Return each line of the records that contains the string "BOOST", matching case exactly.

Segment Open

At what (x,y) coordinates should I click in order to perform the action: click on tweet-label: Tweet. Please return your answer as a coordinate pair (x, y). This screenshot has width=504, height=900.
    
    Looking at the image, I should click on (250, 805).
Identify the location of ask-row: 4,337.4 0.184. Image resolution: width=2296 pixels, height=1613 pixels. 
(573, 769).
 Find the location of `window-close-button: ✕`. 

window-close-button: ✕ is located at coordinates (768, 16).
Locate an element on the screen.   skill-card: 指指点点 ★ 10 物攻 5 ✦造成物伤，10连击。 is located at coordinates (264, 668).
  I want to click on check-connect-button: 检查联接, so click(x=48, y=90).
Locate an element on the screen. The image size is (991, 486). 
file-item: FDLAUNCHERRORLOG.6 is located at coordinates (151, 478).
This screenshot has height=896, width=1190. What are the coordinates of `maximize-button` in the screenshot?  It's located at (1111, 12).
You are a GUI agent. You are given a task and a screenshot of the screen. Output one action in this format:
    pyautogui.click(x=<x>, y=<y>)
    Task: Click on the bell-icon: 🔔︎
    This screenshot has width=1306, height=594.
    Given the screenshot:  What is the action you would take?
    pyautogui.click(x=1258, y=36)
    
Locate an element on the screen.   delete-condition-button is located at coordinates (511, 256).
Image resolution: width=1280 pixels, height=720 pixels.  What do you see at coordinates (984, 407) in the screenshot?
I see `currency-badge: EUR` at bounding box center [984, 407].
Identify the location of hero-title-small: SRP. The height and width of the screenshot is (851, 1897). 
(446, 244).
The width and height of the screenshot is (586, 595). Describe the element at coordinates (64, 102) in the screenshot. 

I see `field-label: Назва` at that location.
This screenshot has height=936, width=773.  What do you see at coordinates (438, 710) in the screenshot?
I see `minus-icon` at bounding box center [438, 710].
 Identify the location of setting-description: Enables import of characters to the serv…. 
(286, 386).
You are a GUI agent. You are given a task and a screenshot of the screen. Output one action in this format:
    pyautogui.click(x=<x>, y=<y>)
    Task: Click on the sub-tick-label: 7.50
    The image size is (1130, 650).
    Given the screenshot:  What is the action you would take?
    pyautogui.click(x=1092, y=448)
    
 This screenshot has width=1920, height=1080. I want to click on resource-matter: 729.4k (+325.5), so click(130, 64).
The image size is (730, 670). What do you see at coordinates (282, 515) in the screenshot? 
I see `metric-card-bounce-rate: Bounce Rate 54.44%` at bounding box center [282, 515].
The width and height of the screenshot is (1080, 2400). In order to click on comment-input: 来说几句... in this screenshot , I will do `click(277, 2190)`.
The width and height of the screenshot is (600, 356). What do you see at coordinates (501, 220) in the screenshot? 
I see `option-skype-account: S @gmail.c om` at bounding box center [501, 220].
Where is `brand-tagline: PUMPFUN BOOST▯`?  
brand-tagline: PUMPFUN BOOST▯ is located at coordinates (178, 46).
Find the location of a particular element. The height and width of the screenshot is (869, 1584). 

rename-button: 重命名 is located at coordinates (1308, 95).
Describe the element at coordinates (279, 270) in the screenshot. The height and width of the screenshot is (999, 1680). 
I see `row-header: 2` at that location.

Segment Closed

Written response »
Where is `brand-tagline: PUMPFUN BOOST▯`?  
brand-tagline: PUMPFUN BOOST▯ is located at coordinates (178, 46).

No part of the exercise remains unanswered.